4 意識している自覚はある
幼い頃の蓮は、私よりも小柄で華奢な男の子だった。
2つ年下の健太の方が、蓮より背も高く、ずっと逞しい体つきをしていた。体格が良い上に、気も強くて腕っぷしも強い健太に、蓮はいつも一方的に虐げられていた。
健太いわく苛めているつもりはなかったようなのだけど、乱暴に腕を引っ張れば痛いし、遊んでいる最中のおもちゃを貸せと言っては、強引に取り上げられたら悲しいものなのだ。実際、蓮はよく泣いていた。
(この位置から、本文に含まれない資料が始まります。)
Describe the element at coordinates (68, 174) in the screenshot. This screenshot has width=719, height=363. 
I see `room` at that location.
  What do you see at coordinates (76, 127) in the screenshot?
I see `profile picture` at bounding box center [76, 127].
優しいけれど気弱な連は、私よりも年下の、守るべき対象のように思えた。
本当は同じ年なのに、当時の私にその意識はなかった。
「ちょっと健太、これ蓮の分のおやつでしょ」
「知らねーよ。蓮はもう自分の分食ったんだろ」
「ウソつかないの。私ちゃんと見てたのよ。あんたが、蓮のおやつを横取りするところ」
「あっ、それは俺の!」
「蓮に返しなさい」
健太からおやつを取り上げて蓮に返すと、ありがとうと愛らしく微笑んでくれる。その天使のような笑顔に私は大いに満足し、3人目の弟のような感覚で蓮を可愛がっていた。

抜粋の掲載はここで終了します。